YOUR GOAL: The listing below holds a line with "Given: Tap the download article icon" and a line with "Screen dimensions: 525x322". Reproduce those two lines exactly, plus everything between them.

PROVIDED DATA:
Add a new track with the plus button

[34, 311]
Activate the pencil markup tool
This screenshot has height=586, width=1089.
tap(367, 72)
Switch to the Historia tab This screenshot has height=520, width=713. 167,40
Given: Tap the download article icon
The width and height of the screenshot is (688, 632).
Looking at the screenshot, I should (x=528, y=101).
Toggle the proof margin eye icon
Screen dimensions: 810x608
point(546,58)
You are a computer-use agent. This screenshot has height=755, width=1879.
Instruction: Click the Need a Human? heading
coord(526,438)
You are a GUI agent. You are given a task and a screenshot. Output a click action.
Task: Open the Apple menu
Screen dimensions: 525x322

==

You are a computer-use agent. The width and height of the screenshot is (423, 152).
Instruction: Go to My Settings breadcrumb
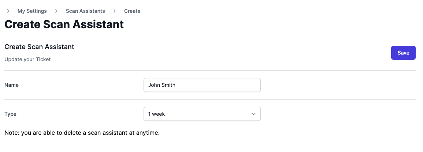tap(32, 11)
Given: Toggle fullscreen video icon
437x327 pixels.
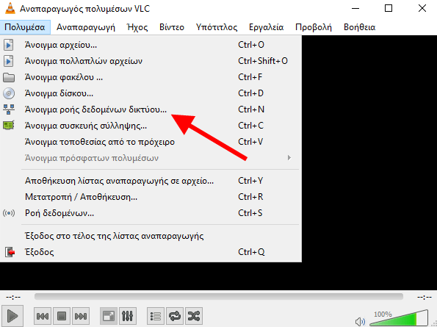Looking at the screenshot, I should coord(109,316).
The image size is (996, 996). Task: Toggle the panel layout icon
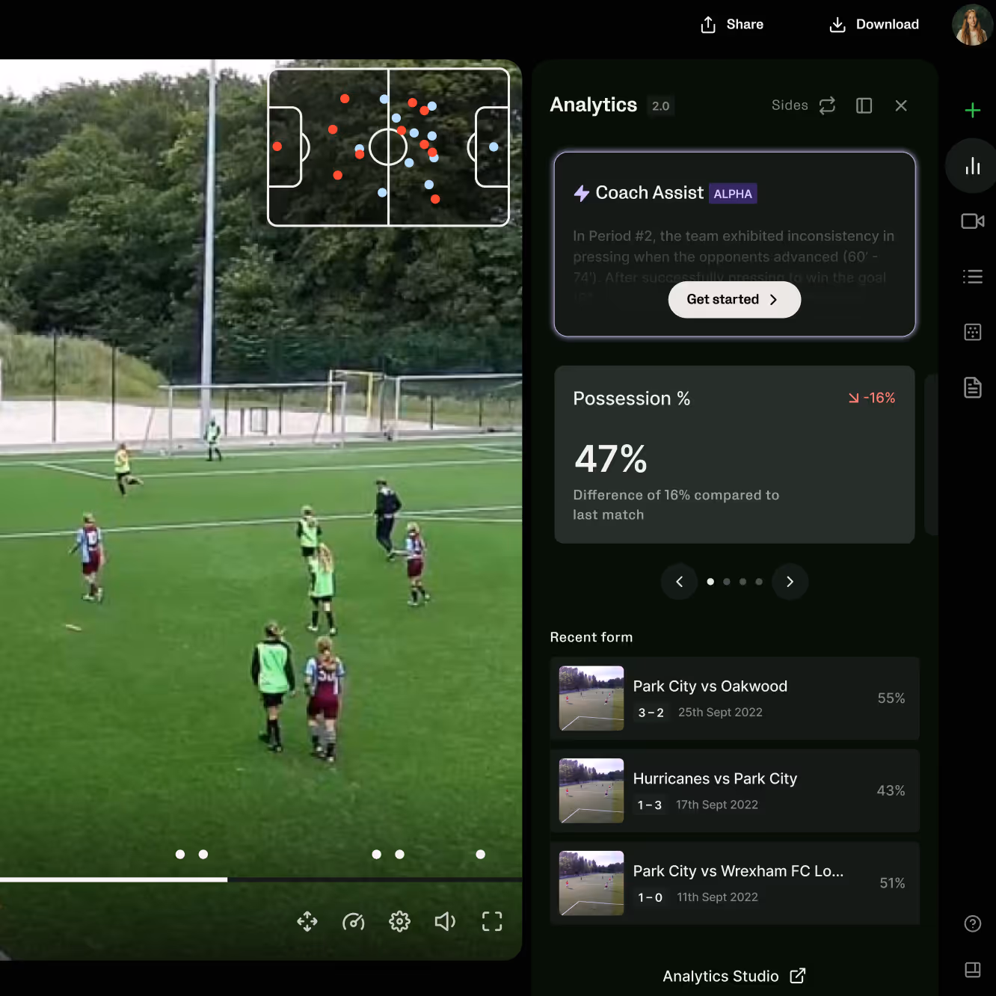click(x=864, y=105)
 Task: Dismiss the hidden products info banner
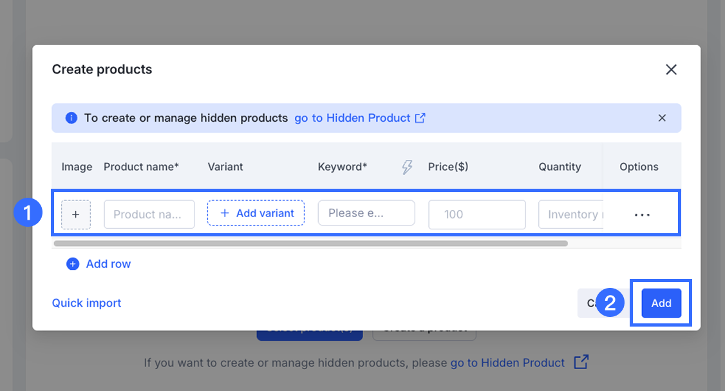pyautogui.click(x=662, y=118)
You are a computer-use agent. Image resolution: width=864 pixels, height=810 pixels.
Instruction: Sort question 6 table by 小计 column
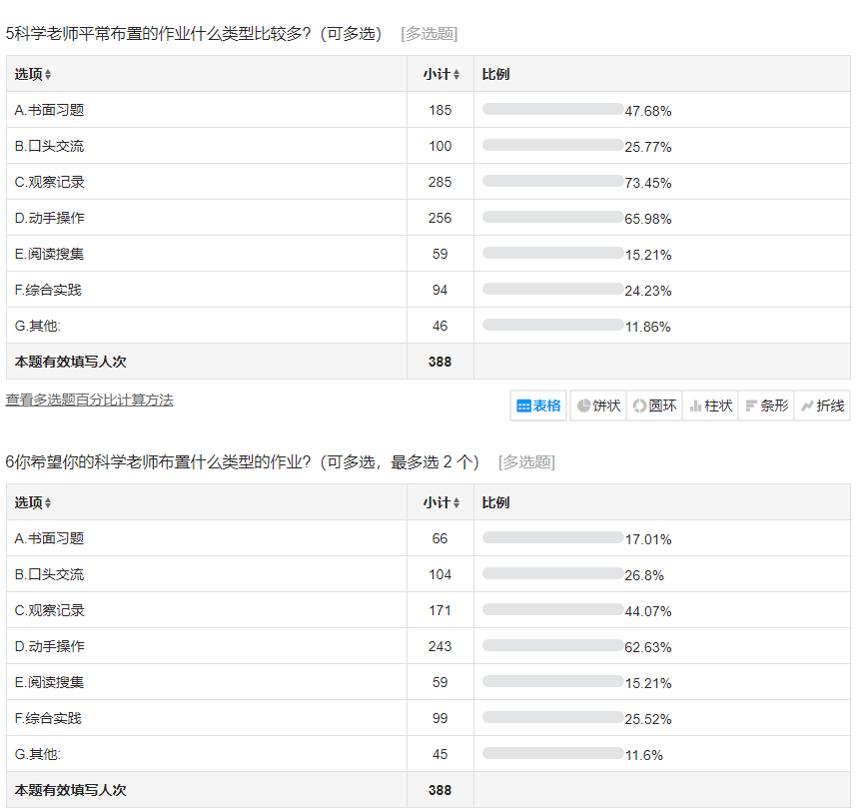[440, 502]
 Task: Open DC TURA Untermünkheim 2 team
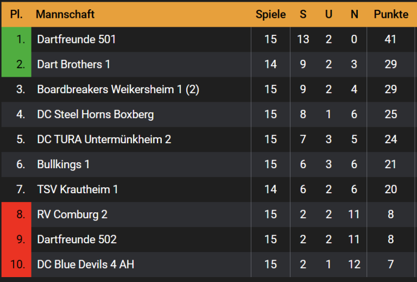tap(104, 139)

...

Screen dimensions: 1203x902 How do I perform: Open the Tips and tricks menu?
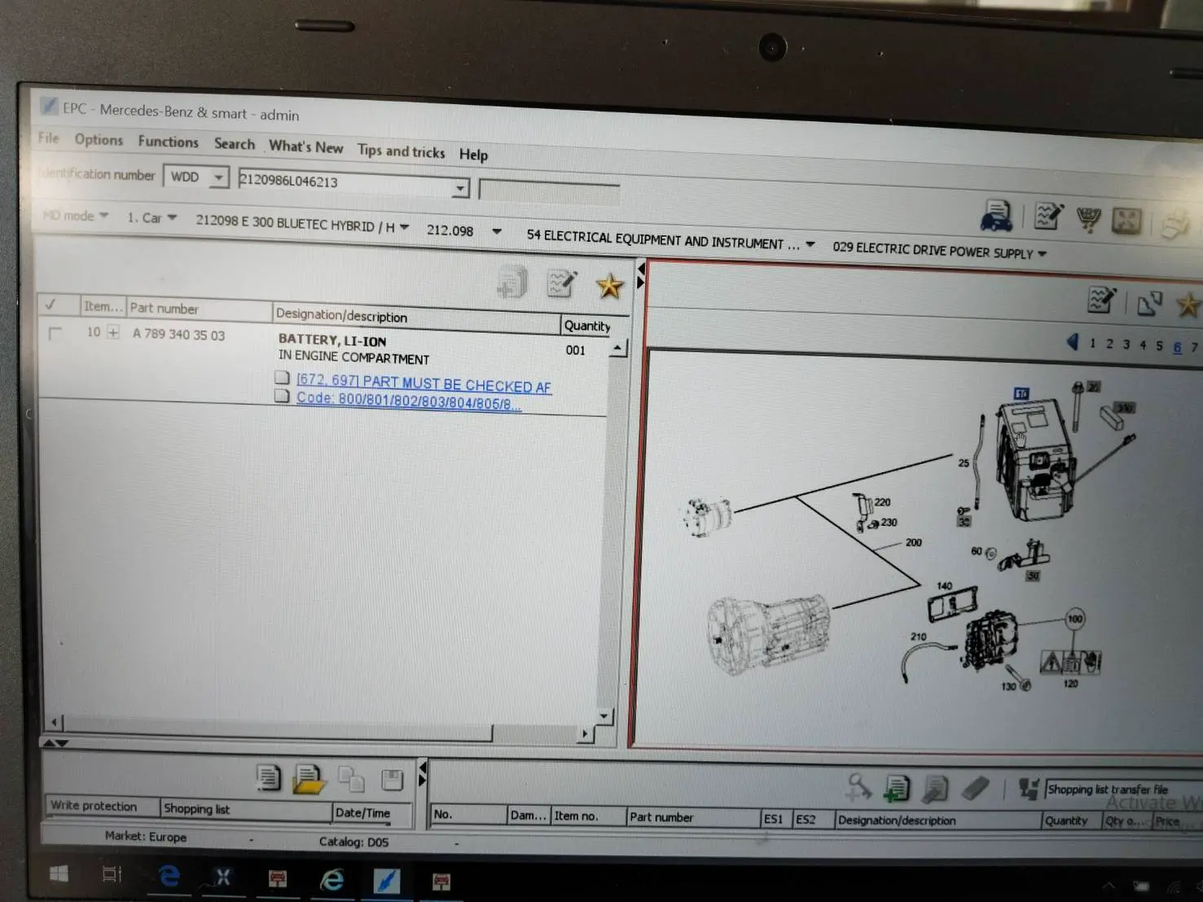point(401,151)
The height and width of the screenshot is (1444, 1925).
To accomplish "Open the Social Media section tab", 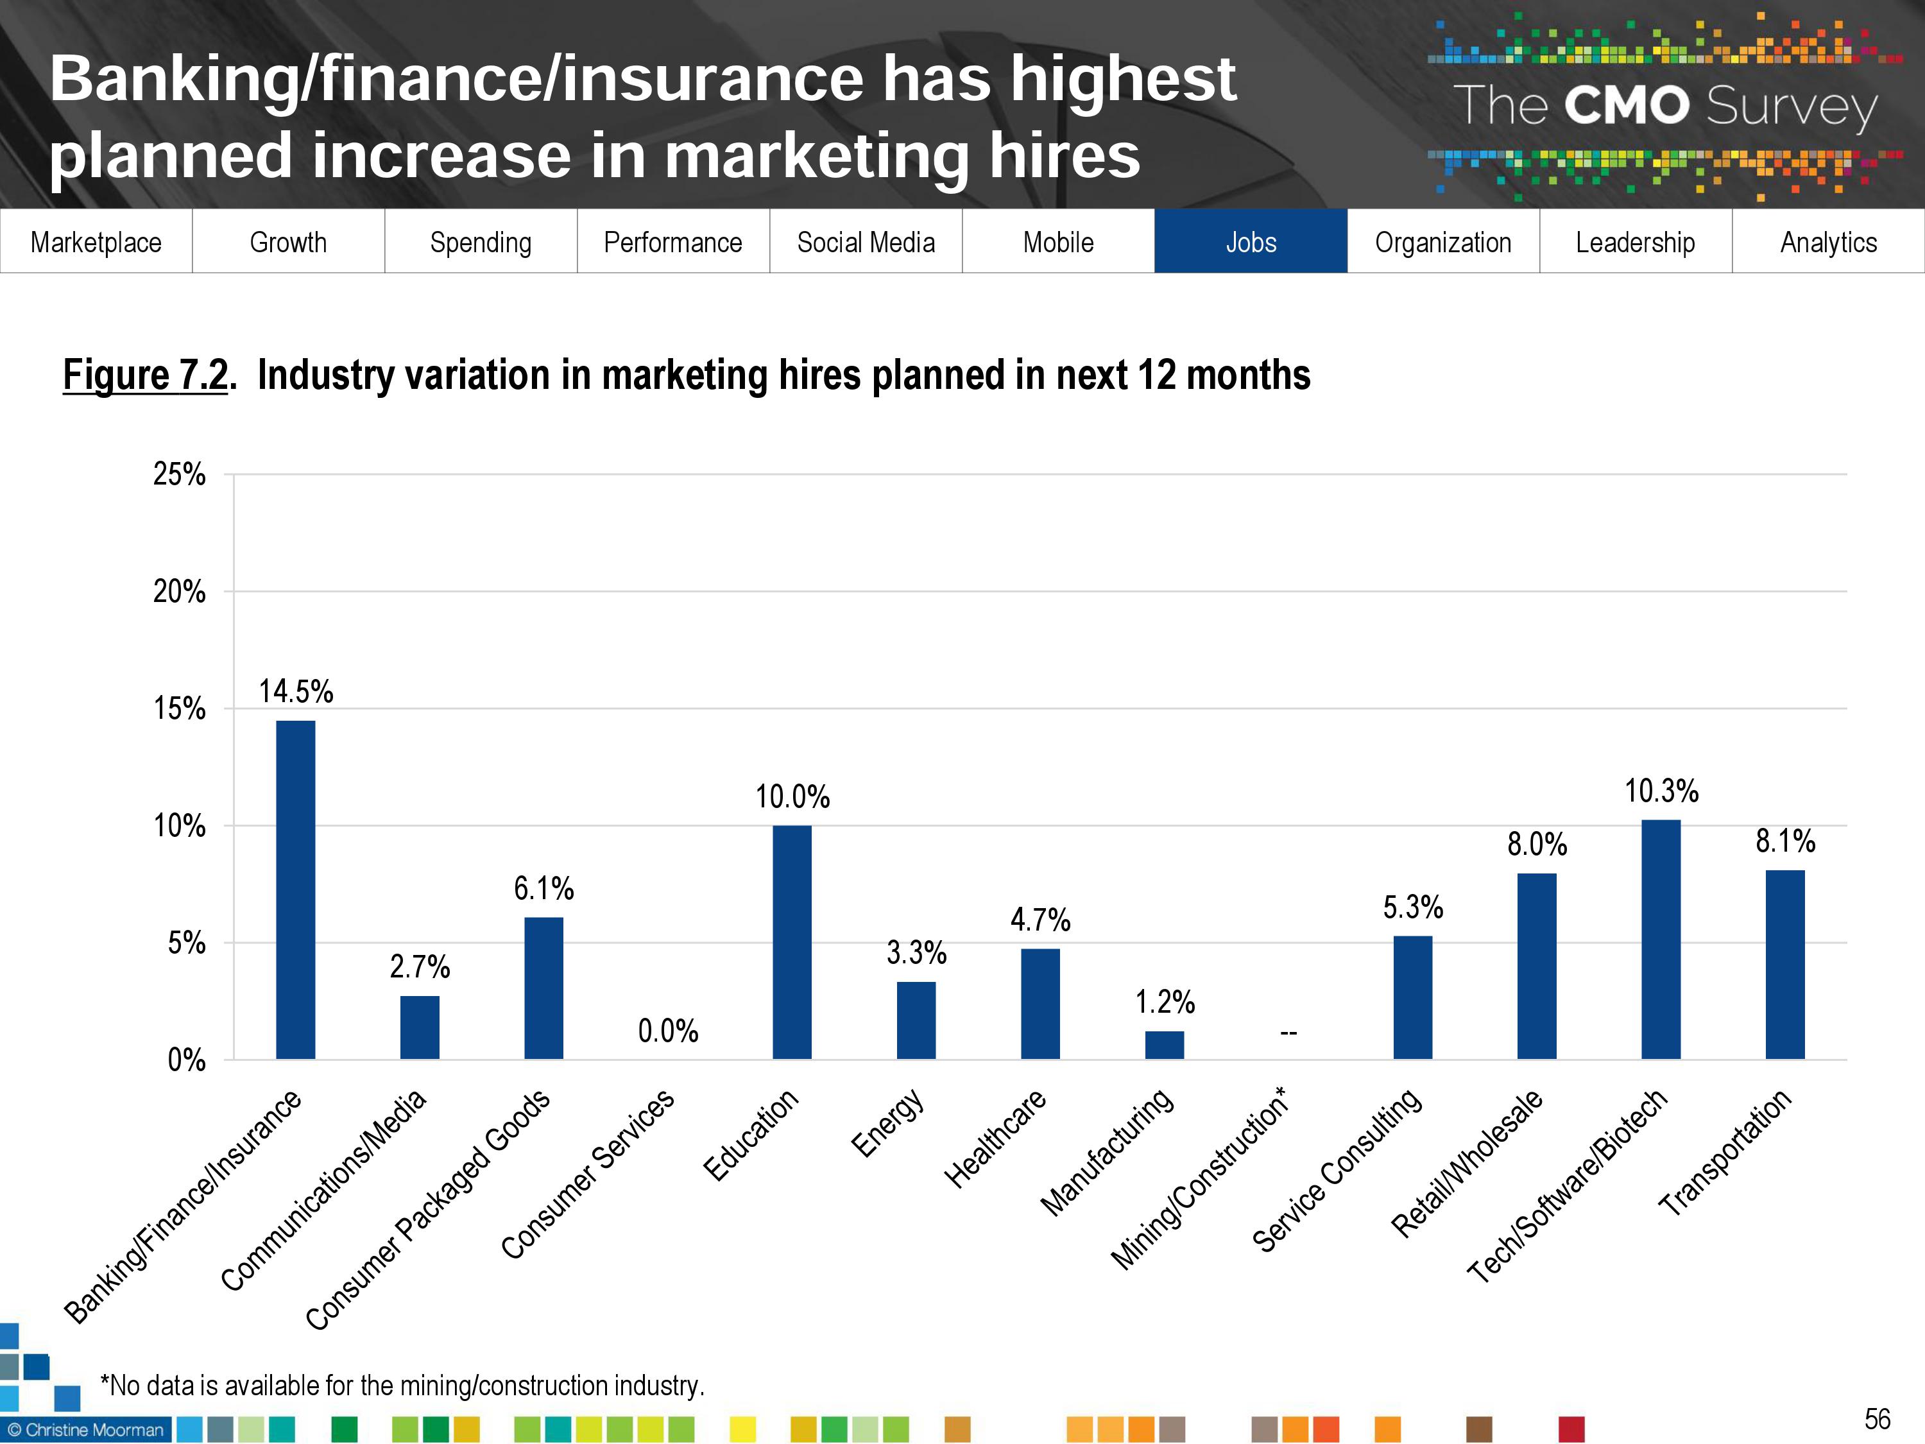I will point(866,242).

FINISHED TASK:
Given: Tap the download article icon
The width and height of the screenshot is (688, 632).
Looking at the screenshot, I should (x=528, y=101).
Toggle the proof margin eye icon
Screen dimensions: 810x608
point(546,58)
You are a computer-use agent. This screenshot has height=755, width=1879.
Instruction: Click the Need a Human? heading
coord(526,438)
You are a GUI agent. You are given a task and a screenshot. Output a click action.
Task: Open the Apple menu
Screen dimensions: 525x322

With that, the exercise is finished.